The other day, Jeff Atwood posted a piece entitled A Scripter at Heart that distinguished programming vs scripting. Simon Willison had a strong (negative) reaction to that, and proposed distinguishing by the term “dynamic languages”. Yesterday Matt Biddulph posted a bit about some of his experiences as a web developer working with Objective-C and the iPhone (some more discussion), and since I’ve been doing something similar this month, I thought I’d throw in my 2-cents (my experience so far has differed from Matt’s), since it also relates to how I veiw the divide of two very different types of programming (systems vs application?).
To preface, like Matt, my background is also primarily as a web developer, although not exclusively – I’ve written my share of Lingo, Java Applets, OpenGL, Shake scripting, Max/MSP and Processing and other stuff. These days I hang my “expertise” hat on web architecture and systems, but I’ve done a fair amount of just about everything on the web side of things including some lower level things like working on Apache modules.
This isn’t to brag (you’ll note no accomplishments of merit mentioned above :), but simply to give some context of where I’m coming from. Learning Cocoa has been interesting. Of course, first and foremost, there’s the unique feeling of being a newbie again – that awful confusion, but also the excitement and then that somewhat retroactively forgetful feeling of incomprehension at not understanding how something works…

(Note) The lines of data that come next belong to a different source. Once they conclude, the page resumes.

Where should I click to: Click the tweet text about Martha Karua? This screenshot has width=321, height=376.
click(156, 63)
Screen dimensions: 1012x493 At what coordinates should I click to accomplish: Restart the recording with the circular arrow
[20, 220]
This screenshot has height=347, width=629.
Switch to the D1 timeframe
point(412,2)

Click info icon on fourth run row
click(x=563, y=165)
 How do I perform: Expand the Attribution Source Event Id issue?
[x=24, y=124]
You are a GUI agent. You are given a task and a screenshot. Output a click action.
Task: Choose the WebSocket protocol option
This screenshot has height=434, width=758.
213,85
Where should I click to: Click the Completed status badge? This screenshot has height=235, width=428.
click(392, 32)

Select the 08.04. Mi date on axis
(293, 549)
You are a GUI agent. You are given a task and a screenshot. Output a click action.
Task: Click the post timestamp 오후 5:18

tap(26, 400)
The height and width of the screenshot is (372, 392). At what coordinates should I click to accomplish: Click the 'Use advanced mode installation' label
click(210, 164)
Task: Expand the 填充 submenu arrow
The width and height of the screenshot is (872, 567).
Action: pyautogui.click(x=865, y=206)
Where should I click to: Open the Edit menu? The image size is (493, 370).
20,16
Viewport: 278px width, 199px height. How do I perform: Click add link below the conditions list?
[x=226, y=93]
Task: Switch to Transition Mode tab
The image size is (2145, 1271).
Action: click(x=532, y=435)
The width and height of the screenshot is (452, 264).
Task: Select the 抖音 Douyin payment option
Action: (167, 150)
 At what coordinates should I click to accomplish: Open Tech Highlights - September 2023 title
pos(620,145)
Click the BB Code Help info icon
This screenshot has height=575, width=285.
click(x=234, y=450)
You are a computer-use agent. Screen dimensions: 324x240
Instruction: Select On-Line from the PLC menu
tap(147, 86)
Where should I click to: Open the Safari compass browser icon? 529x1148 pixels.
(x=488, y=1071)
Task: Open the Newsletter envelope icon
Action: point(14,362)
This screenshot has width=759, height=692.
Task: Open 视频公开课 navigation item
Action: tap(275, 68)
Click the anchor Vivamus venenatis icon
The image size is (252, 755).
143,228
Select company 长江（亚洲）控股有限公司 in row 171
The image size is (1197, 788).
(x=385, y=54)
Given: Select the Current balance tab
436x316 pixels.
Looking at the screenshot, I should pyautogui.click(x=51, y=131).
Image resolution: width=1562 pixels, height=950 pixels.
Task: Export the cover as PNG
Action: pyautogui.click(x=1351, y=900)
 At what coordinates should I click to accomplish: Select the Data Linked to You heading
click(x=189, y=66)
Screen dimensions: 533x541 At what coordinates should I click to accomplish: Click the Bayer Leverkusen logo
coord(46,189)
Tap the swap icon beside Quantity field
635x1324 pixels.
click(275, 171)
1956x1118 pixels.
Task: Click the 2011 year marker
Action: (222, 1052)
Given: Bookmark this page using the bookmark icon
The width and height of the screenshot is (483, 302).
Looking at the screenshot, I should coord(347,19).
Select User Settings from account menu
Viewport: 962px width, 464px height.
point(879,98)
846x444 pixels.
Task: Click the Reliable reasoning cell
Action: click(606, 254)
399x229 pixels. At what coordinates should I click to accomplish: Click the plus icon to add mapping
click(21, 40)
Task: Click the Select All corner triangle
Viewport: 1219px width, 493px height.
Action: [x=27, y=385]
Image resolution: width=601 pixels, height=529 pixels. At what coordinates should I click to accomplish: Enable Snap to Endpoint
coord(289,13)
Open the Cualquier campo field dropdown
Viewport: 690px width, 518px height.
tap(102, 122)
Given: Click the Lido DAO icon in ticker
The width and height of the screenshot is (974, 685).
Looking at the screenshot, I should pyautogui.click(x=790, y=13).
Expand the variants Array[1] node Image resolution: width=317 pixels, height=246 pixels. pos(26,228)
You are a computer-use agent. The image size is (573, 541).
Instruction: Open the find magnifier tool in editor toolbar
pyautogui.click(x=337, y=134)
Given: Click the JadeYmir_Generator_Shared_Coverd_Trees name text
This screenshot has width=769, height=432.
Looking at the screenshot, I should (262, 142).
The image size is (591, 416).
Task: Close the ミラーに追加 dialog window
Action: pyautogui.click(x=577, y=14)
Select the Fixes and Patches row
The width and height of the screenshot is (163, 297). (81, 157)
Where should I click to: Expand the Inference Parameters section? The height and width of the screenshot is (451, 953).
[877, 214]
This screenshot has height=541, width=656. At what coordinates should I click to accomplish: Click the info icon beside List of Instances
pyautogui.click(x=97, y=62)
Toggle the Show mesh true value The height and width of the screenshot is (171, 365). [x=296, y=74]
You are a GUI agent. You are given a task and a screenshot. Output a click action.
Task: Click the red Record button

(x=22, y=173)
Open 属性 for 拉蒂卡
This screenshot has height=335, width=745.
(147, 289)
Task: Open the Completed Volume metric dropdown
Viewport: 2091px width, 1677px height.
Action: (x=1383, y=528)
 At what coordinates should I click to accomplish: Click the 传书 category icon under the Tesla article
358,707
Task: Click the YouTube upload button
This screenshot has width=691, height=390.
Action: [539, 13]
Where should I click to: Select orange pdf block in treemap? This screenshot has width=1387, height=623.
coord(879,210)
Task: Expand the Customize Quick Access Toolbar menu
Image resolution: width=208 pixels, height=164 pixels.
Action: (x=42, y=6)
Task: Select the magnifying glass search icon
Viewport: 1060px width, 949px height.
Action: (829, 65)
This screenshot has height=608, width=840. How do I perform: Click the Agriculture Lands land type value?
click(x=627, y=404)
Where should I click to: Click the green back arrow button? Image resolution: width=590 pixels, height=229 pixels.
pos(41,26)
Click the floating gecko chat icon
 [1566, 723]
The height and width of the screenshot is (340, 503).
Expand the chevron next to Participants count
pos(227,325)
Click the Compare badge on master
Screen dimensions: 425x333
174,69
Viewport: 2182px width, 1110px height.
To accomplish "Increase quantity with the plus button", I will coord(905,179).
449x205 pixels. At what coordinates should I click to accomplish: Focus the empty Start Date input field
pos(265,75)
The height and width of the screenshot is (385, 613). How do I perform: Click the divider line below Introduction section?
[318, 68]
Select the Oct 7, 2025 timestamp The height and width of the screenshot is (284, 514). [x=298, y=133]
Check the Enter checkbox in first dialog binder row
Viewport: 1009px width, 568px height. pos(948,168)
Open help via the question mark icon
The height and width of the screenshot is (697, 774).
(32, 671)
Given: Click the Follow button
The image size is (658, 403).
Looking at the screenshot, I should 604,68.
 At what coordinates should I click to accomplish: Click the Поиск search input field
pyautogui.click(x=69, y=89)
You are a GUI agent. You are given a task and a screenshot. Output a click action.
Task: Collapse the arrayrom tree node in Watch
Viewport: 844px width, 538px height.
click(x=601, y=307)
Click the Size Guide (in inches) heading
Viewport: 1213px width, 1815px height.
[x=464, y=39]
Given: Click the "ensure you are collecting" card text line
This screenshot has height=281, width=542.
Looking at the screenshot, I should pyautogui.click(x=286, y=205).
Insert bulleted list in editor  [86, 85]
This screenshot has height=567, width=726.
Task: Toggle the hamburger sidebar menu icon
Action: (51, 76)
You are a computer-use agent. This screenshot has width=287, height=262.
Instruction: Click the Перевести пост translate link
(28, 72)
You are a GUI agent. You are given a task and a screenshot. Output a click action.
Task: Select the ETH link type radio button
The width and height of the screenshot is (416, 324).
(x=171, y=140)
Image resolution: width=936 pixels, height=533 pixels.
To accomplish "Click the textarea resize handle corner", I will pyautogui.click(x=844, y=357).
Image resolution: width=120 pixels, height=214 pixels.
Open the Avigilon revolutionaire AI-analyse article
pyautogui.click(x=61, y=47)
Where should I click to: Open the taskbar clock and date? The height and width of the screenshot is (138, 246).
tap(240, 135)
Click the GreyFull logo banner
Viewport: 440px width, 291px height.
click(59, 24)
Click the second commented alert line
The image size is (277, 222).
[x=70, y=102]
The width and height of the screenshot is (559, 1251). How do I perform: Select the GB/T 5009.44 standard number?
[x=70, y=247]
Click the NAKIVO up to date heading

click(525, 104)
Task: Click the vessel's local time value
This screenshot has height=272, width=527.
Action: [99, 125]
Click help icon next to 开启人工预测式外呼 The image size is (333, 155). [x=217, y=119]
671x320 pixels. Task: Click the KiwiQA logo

This learning phase may have maybe been more painful that it could or should have been. “Learning Cocoa” encompasses, not just a language (Objective-C) tied intimately to multiple very large sets of libraries (collectively Cocoa, but also CoreFoundation, AppKit, and in my case Quartz, Core Image and CoreAnimation as well as an inscrutable third party API), but also XCode and Interface Builder, each with a myriad number of settings, plists, etc.
While I think that a further discussion of the total lack of context and the bits and pieces of documentation/tutorials that did help me get my bearings may be the topic of another post, I did want to mention that the Apple Developer Documentation did not help me as I would have hoped in terms of orientating myself.
Some more observations:
- It’s sort amazing how much more work seems to go into accomplishing very little, and how your ambitions scale along with that. I’ve spent more time working on looping some animations and making sure it doesn’t leak memory for example than say the Event SRP, or heck, the entire offline-task system on MyBO. Maybe it’s just my experience so far (biased say with spending a solid week fighting a certain third party SDK while learning the fundamentals), but I can see now why desktop apps haven’t seem to evolved as quickly as web services have. There’s just a lot of slog involved.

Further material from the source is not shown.